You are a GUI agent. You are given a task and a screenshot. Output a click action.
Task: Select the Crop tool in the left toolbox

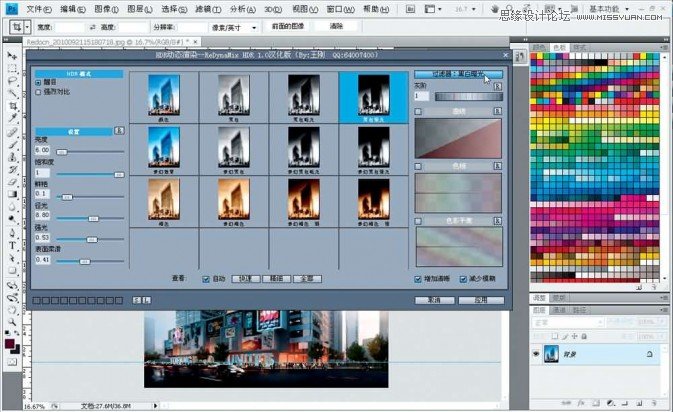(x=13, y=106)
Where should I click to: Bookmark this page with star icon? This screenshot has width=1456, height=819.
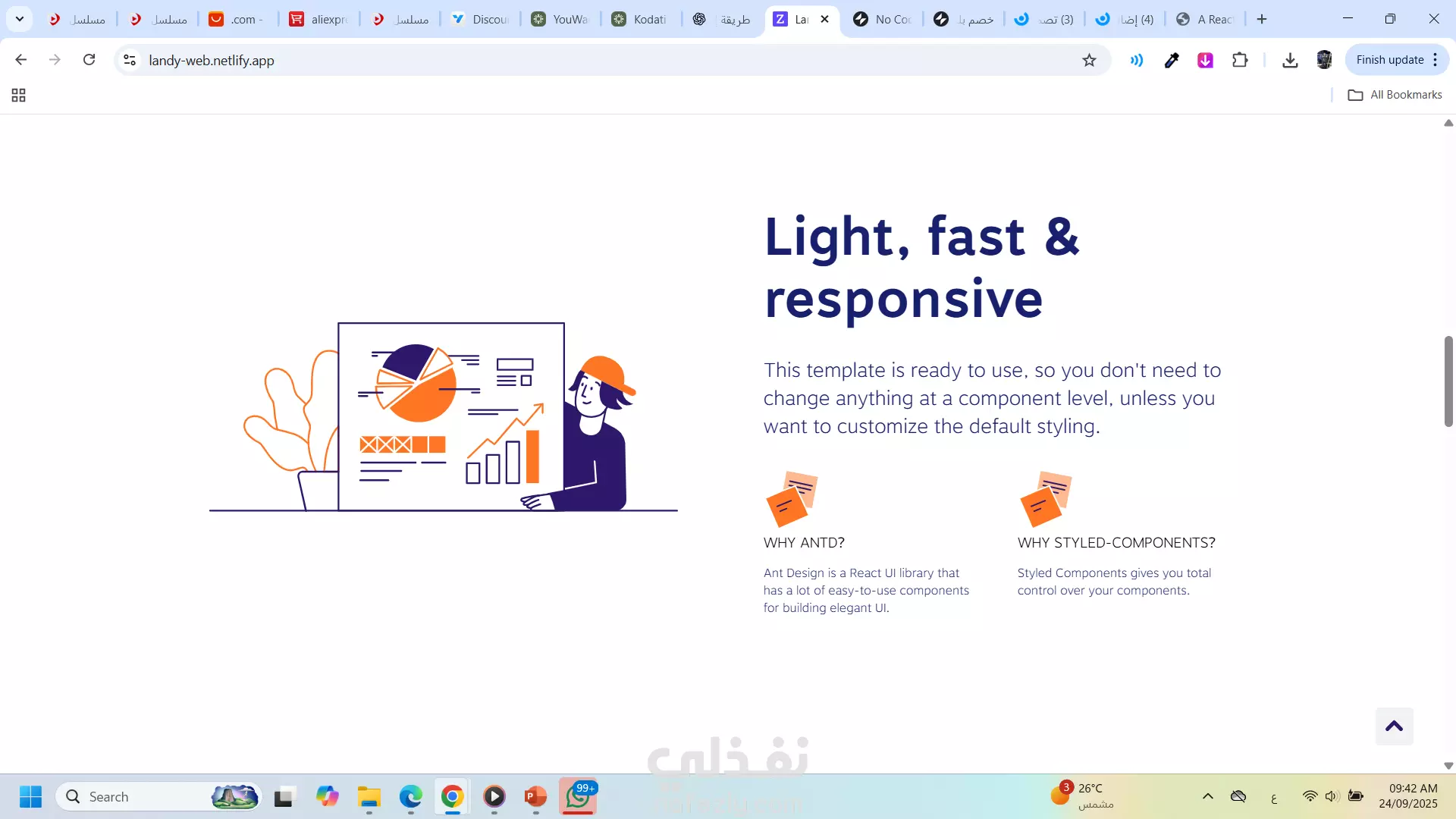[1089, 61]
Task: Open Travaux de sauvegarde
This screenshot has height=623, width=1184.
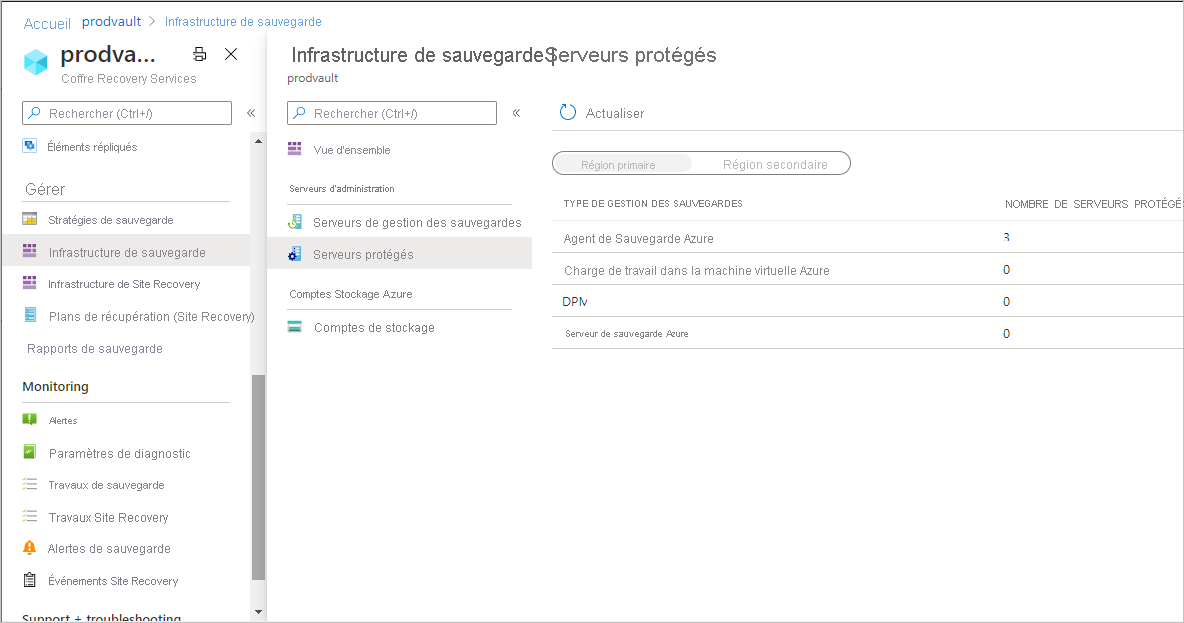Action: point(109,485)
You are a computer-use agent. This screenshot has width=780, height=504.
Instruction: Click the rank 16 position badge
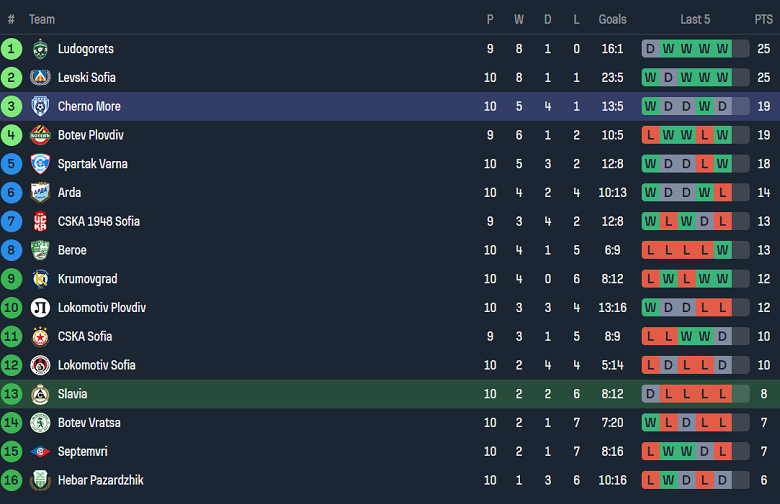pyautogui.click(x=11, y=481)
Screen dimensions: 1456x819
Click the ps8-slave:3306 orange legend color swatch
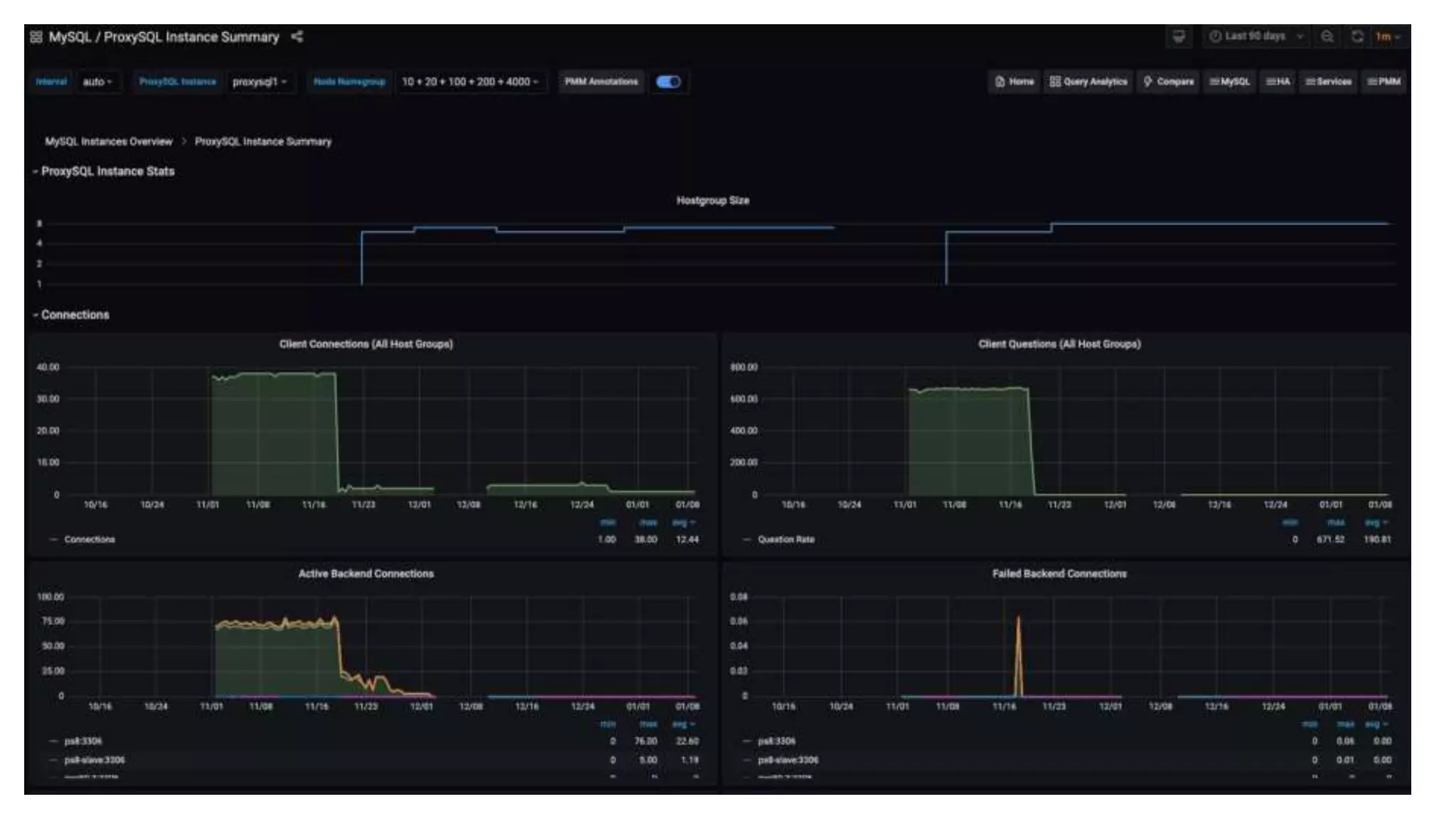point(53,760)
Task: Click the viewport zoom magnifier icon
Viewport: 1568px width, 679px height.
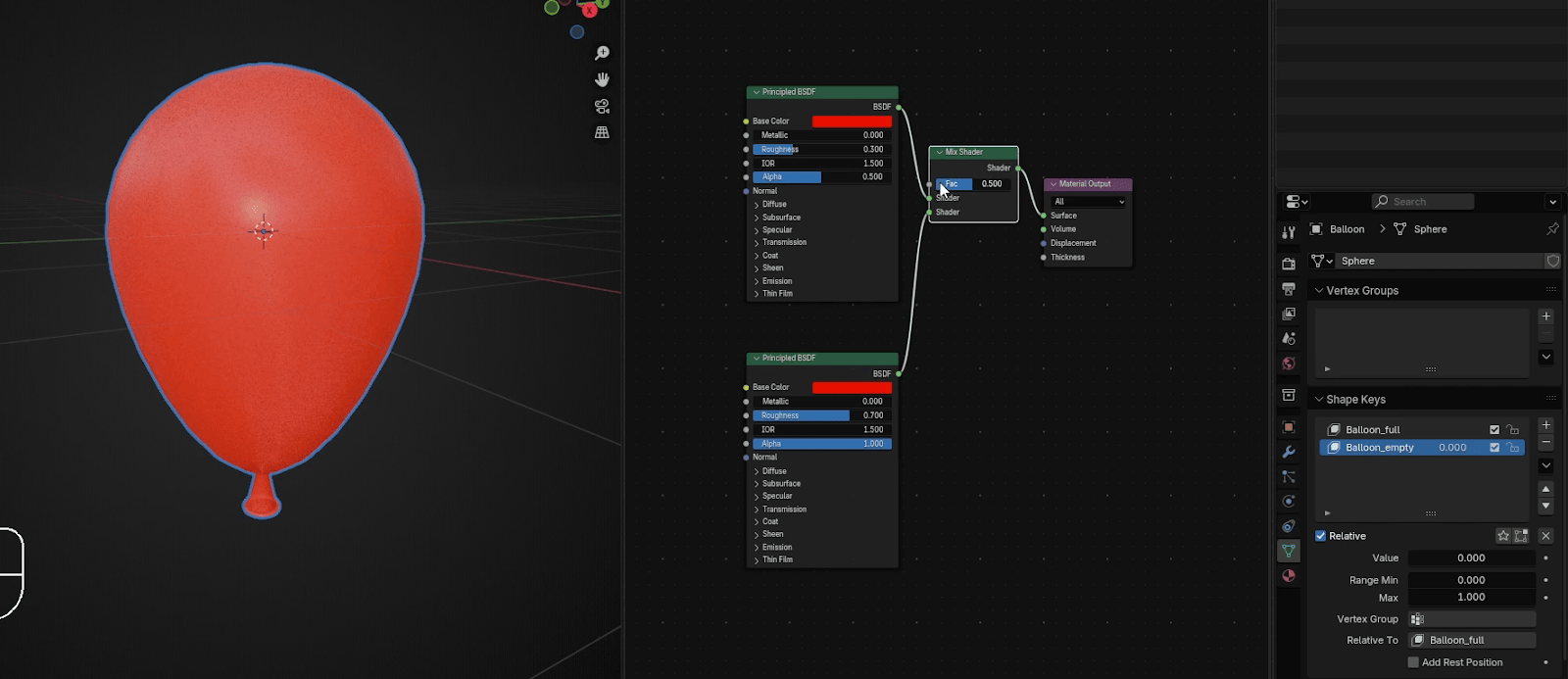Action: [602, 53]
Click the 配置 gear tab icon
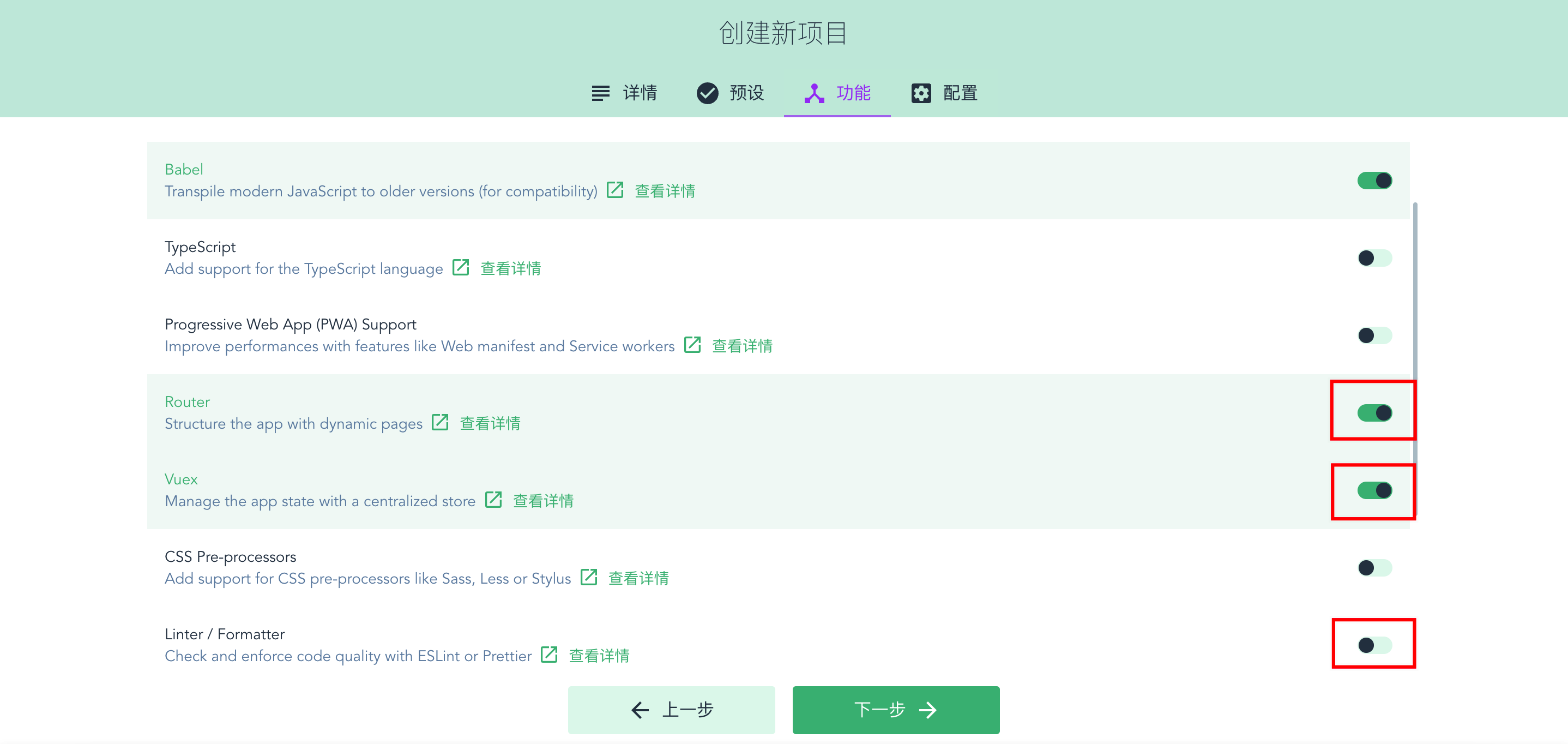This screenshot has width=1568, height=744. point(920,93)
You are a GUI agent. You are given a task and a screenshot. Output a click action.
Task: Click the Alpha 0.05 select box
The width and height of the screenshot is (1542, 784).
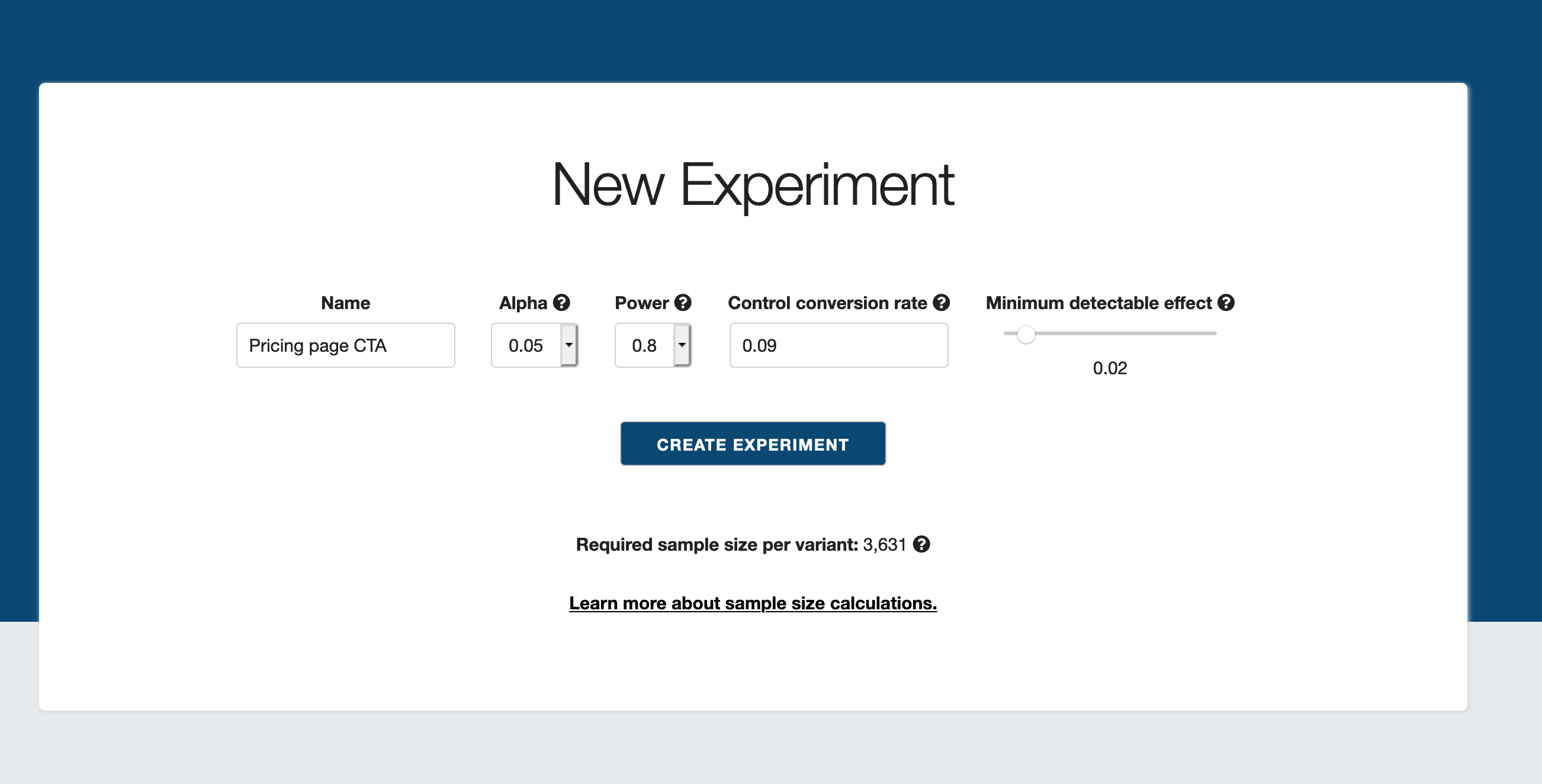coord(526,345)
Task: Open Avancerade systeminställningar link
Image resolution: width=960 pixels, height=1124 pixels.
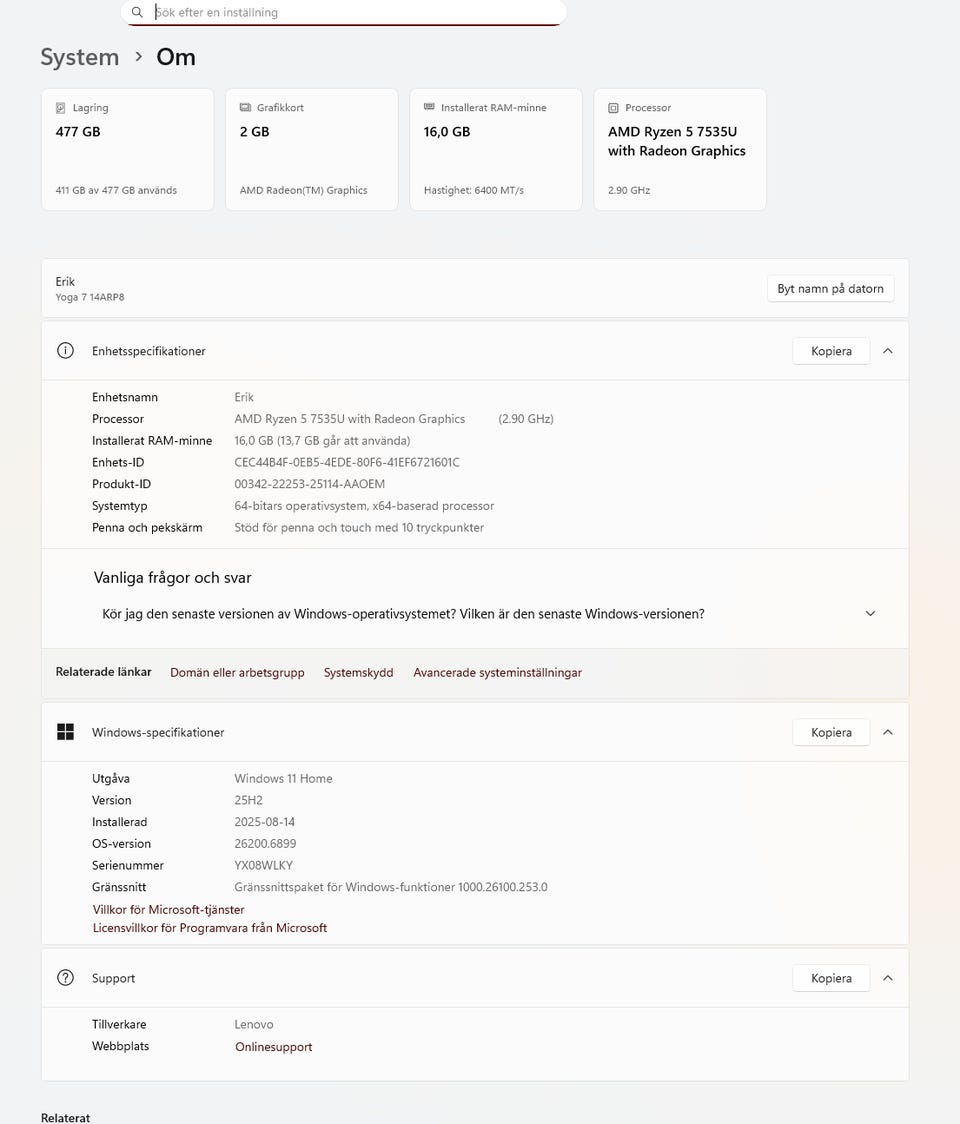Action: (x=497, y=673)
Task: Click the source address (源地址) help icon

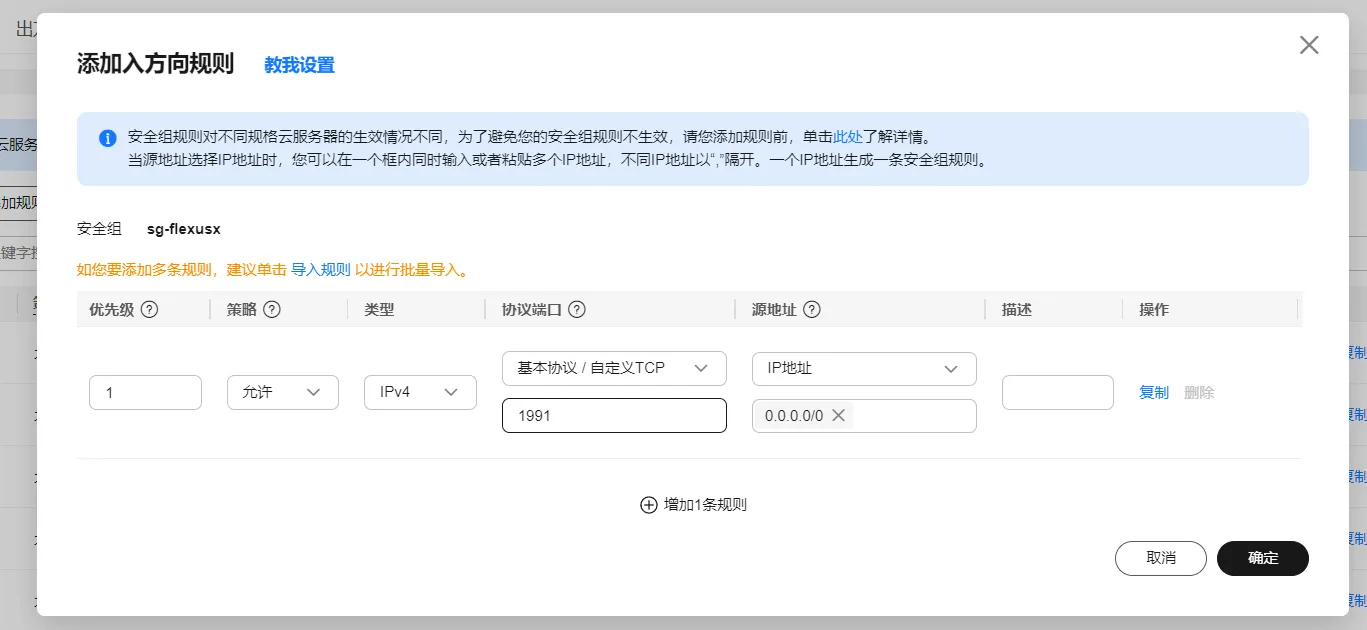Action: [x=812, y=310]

☆ ☆ ☆

— Problem statement —
Turn the lines from the one containing "Task: Open Avancerade" through the end of the items, inclusive, into a JSON list of strings with one string per line. Skip blank lines and leave out the pictures.

— Finished exercise —
[
  "Task: Open Avancerade systeminställningar link",
  "Image resolution: width=960 pixels, height=1124 pixels.",
  "Action: (x=497, y=673)",
  "Task: Click the source address (源地址) help icon",
  "Action: [x=812, y=310]"
]